## Exercise
This exercise calls for copying every line below that holds the word "button".

## Supplied material
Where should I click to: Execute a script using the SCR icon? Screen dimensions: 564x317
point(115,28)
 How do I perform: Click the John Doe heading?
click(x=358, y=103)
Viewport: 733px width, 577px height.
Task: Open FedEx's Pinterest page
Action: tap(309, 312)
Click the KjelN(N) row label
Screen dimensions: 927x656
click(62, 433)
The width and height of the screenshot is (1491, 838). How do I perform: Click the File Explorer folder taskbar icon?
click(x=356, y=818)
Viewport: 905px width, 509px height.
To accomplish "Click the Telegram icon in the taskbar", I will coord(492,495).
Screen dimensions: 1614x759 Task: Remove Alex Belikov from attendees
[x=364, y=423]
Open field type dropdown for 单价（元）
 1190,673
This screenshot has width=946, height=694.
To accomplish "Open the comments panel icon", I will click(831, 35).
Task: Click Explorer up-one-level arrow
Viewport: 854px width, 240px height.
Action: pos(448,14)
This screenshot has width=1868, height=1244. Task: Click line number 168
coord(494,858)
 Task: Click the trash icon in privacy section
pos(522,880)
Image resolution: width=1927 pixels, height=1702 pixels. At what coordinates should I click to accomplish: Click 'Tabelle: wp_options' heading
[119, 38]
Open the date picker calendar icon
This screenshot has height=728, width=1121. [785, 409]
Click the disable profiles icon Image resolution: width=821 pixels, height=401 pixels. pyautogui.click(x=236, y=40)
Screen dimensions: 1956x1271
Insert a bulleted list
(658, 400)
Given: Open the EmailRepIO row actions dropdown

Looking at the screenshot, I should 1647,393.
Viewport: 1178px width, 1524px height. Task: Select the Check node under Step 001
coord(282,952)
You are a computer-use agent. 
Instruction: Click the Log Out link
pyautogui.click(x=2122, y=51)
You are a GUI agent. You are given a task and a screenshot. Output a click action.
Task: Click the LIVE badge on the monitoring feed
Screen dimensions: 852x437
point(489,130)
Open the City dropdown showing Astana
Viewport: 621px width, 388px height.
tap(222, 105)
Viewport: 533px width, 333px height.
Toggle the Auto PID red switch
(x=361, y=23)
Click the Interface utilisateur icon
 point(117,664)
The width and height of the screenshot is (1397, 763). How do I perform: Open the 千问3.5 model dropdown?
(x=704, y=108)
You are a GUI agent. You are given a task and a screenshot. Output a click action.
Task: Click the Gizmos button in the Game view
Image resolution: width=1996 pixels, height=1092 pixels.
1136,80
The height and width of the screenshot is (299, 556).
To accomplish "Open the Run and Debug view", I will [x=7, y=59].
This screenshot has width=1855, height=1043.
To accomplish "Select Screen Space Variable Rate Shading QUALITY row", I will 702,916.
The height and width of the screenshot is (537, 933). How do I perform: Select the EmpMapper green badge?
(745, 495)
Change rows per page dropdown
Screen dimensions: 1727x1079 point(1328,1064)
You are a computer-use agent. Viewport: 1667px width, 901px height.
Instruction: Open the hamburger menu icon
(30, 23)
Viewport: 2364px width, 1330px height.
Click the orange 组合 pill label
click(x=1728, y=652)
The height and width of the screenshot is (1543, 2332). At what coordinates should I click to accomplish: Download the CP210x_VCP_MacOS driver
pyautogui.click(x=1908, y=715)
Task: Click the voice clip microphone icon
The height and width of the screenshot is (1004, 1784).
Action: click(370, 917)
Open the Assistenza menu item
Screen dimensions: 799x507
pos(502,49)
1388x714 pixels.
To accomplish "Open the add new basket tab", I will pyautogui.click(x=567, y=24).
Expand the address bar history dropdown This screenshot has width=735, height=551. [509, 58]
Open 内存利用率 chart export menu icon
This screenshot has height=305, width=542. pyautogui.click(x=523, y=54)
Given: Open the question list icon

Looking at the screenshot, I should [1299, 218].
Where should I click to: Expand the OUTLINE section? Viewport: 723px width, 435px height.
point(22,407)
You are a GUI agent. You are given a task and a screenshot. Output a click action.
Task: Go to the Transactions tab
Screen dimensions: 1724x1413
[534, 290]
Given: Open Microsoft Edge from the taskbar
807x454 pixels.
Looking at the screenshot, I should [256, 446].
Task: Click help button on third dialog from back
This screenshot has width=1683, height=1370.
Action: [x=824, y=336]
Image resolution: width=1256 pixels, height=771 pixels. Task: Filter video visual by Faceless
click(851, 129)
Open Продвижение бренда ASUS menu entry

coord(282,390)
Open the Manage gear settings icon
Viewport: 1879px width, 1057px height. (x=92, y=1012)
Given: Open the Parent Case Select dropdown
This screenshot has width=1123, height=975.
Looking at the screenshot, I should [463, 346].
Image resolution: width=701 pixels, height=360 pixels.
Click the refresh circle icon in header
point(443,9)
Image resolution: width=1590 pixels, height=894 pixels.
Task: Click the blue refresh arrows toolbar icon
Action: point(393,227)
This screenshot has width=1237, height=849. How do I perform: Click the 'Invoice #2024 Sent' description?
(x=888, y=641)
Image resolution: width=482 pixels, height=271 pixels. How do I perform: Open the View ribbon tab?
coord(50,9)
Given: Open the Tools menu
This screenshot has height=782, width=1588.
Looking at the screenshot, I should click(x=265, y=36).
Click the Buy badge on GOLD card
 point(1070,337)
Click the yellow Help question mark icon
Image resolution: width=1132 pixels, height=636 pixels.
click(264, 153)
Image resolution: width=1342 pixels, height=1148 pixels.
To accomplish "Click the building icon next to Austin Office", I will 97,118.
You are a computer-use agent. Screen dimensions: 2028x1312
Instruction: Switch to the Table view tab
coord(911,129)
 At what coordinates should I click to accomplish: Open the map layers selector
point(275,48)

## Expected answer
Task: Click the Gizmos button in the Game view
Task: Click help button on third dialog from back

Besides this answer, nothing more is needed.